These reactions indicate that, during discharge, equations ①, ②, and ③ proceed from left to right, whereas during charging, they proceed from right to left.
However, as charging approaches its final stage, the reactions represented by equations ④ and ⑤ also occur simultaneously.
In other words, the electrolyte is reduced due to the electrolysis of water.
- At the positive electrode:
H2O→1/2O2+2H++2e-
―――④ - At the negative electrode:
2H++2e-→H2
―――⑤
Therefore, conventional flooded batteries required periodic water replenishment.
In contrast, valve-regulated stationary lead-acid batteries are equipped with a negative electrode absorption reaction function, so under normal operating conditions the electrolyte does not decrease and water replenishment is not required.
(2) Negative Electrode Absorption Reaction Function
The negative electrode absorption reaction function of valve-regulated stationary lead-acid batteries absorbs oxygen gas generated at the positive electrode during charging at the negative electrode.

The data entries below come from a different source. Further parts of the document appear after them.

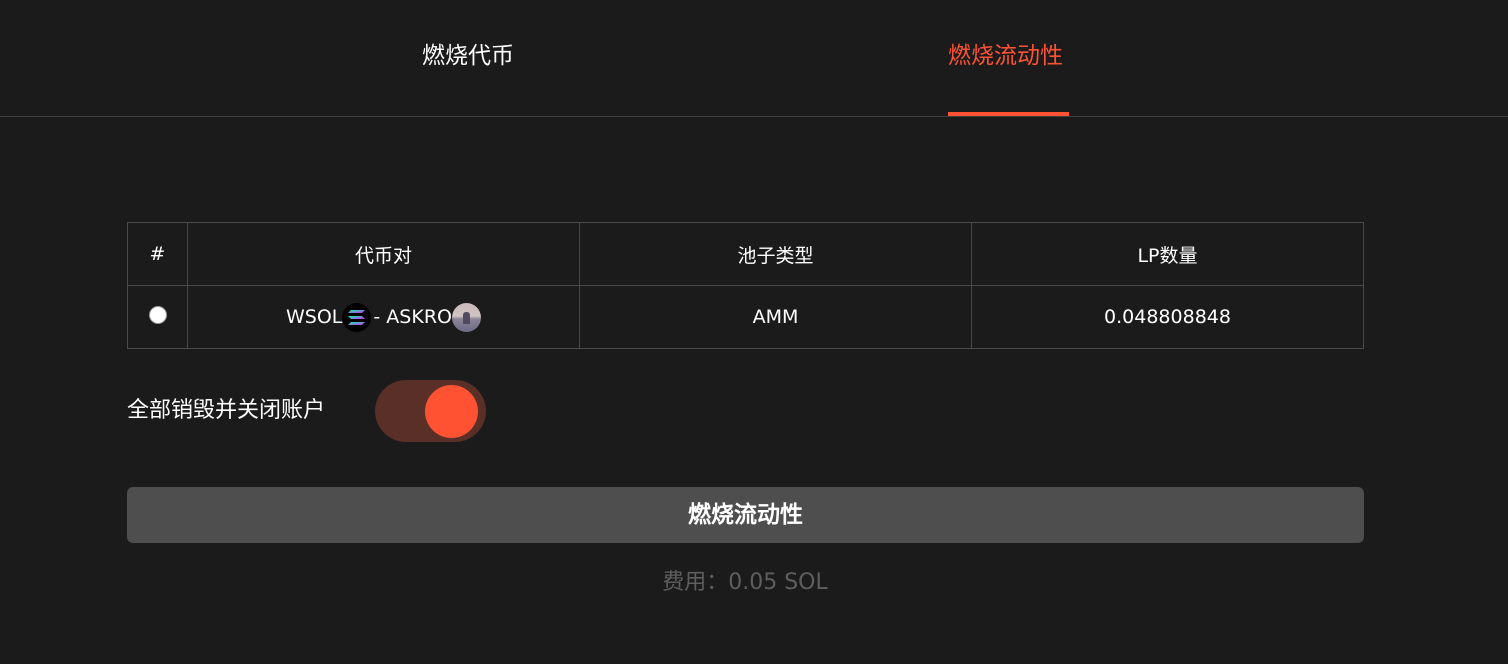 This screenshot has width=1508, height=664. What do you see at coordinates (1168, 317) in the screenshot?
I see `lp-amount-cell: 0.048808848` at bounding box center [1168, 317].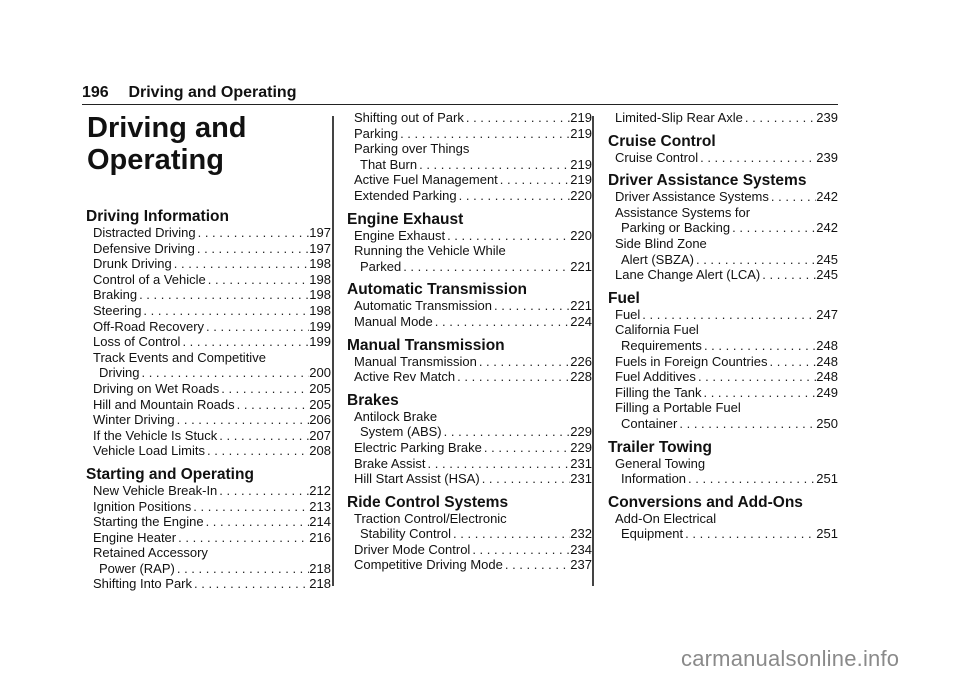 Image resolution: width=960 pixels, height=678 pixels. I want to click on toc-entry: Distracted Driving 197, so click(209, 233).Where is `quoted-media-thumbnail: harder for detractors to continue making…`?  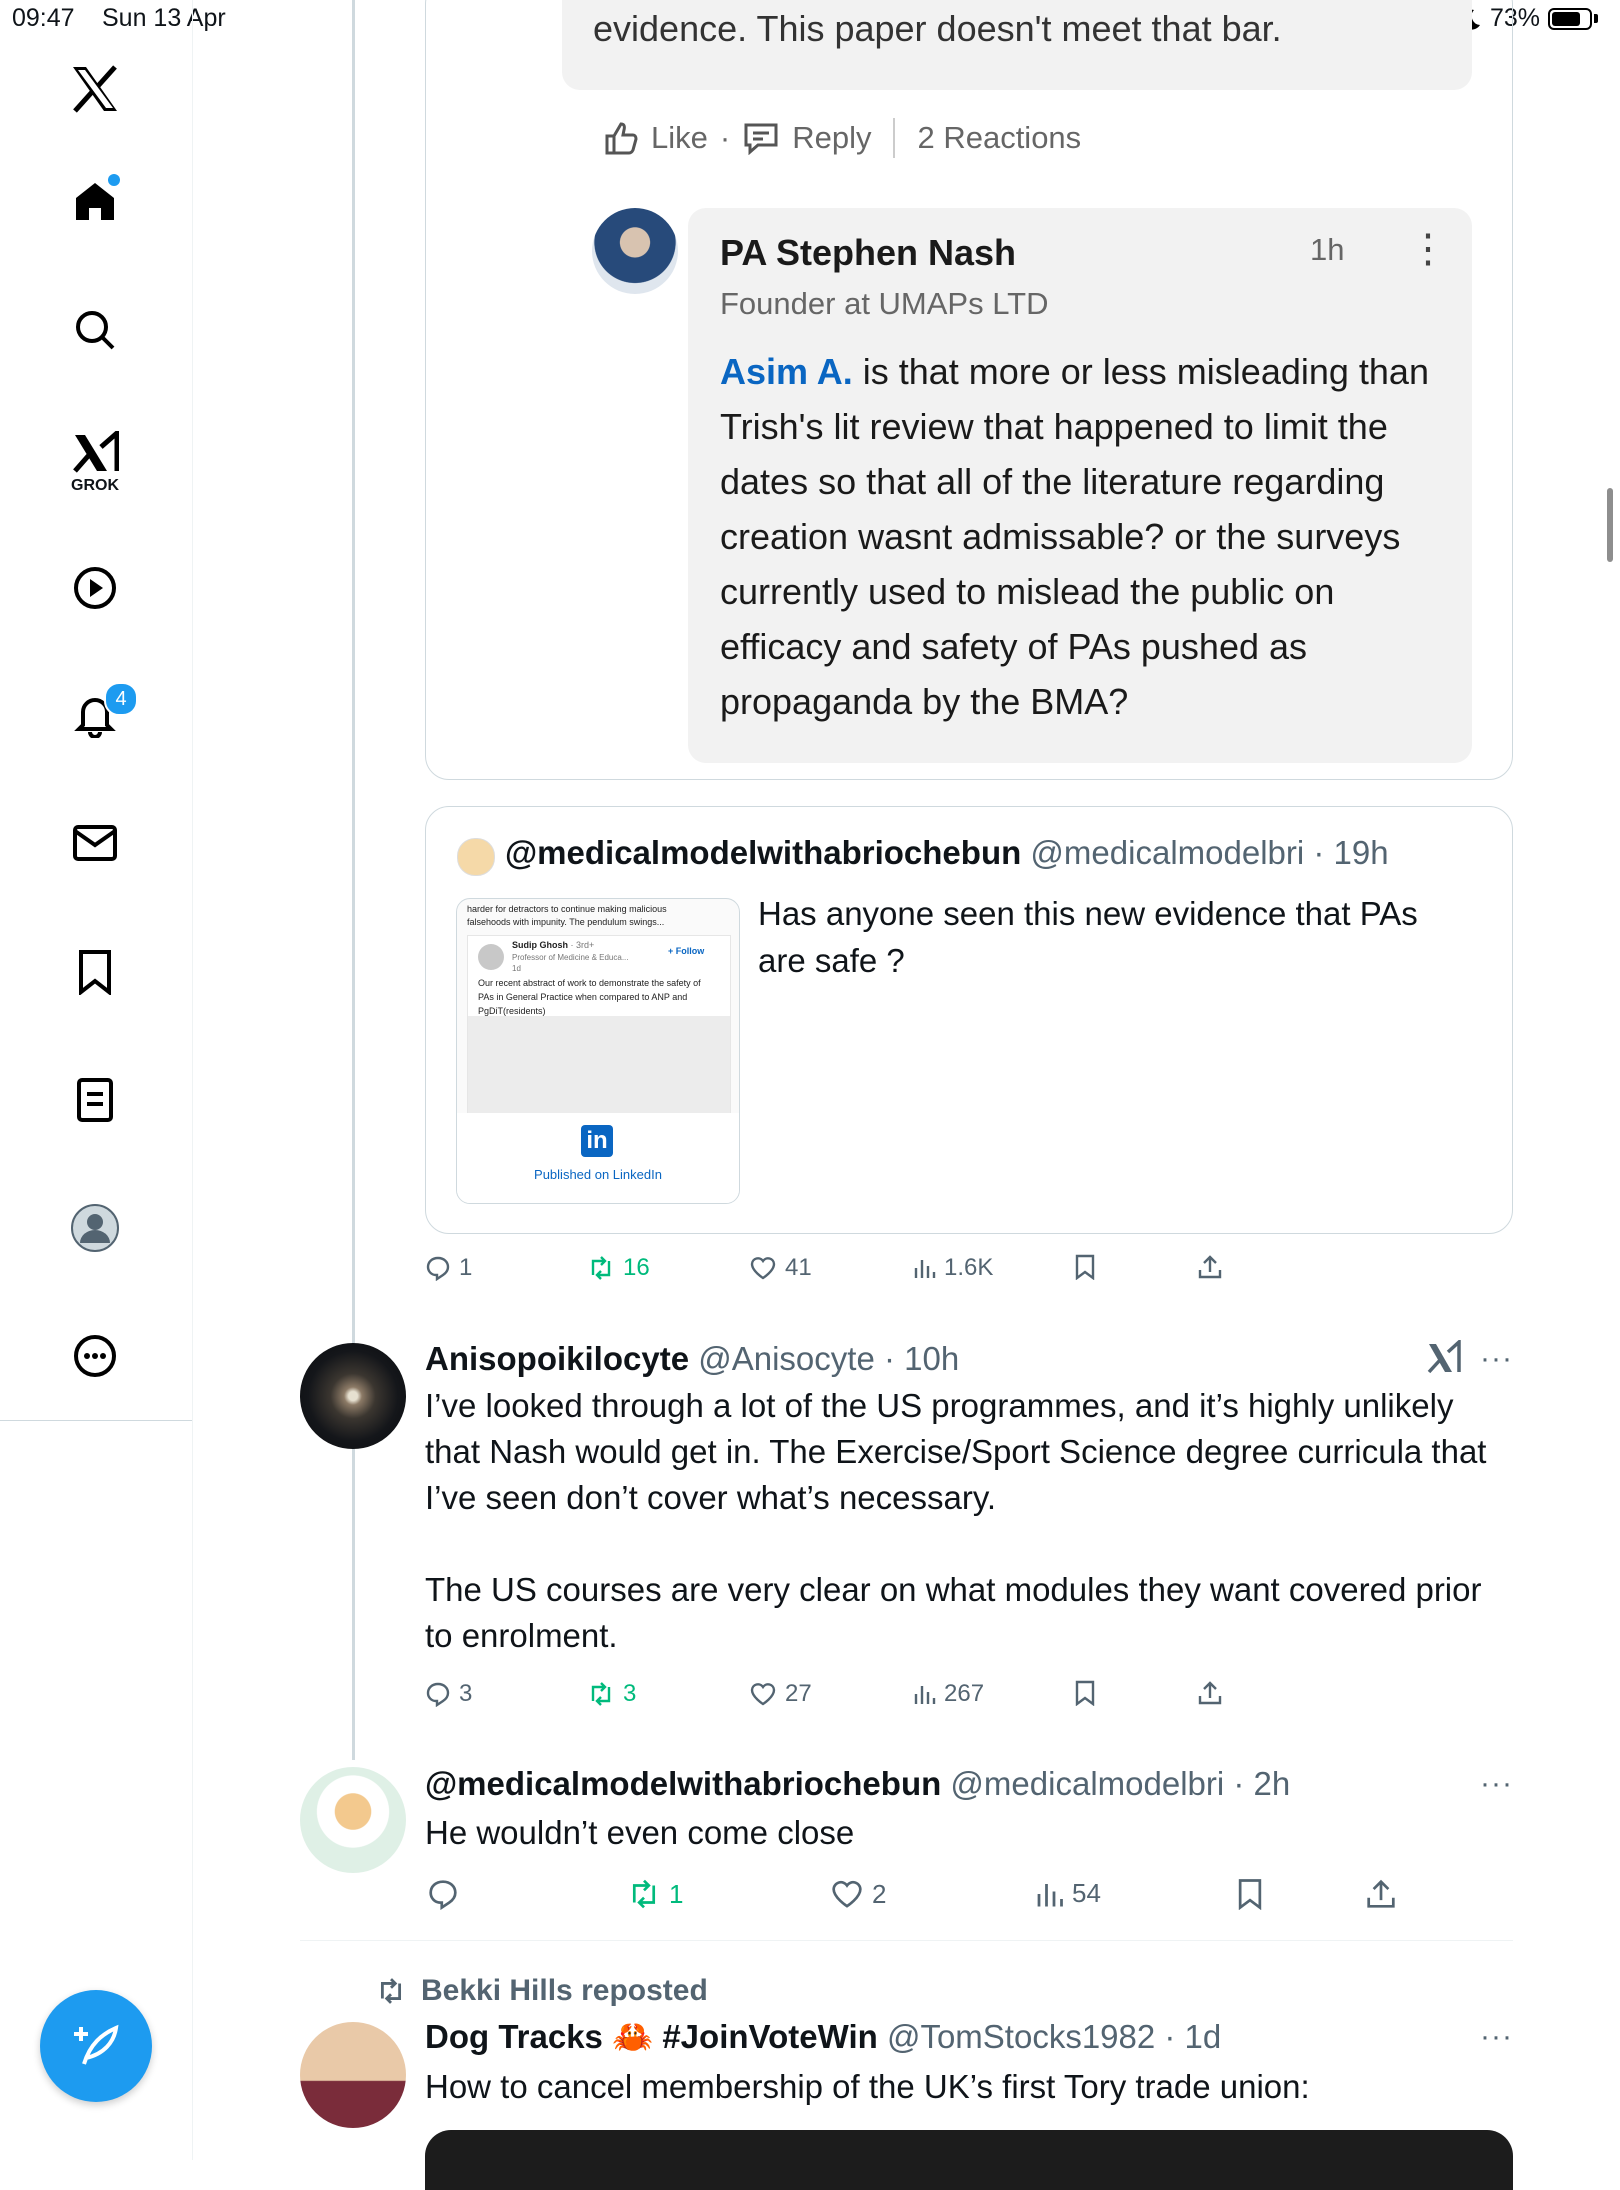
quoted-media-thumbnail: harder for detractors to continue making… is located at coordinates (598, 1051).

As shown in equation ⑦, oxygen gas (O₂) generated at the positive electrode in the final stage of charging reacts with the spongy lead (Pb) which is the negative active material to produce lead sulfate (PbSO₄) and water (H₂O).
In other words, the water lost due to oxygen gas generation at the positive electrode is regenerated.
In addition, because the formation of lead sulfate places the negative electrode in a discharged state, the electrical energy supplied during charging is used to reduce this lead sulfate.
As a result, the amount of hydrogen gas generated at the negative electrode is smaller than that in flooded batteries.
These relationships are shown in equations ⑥ and ⑦ below.
- At the positive electrode:
H2O→1/2O2+2H++2e-
―――⑥ - At the negative electrode:
Pb+1/2O2+SO42-+2H+→PbSO4+H2O
―――⑦ - PbSO4+2e-→Pb+SO42-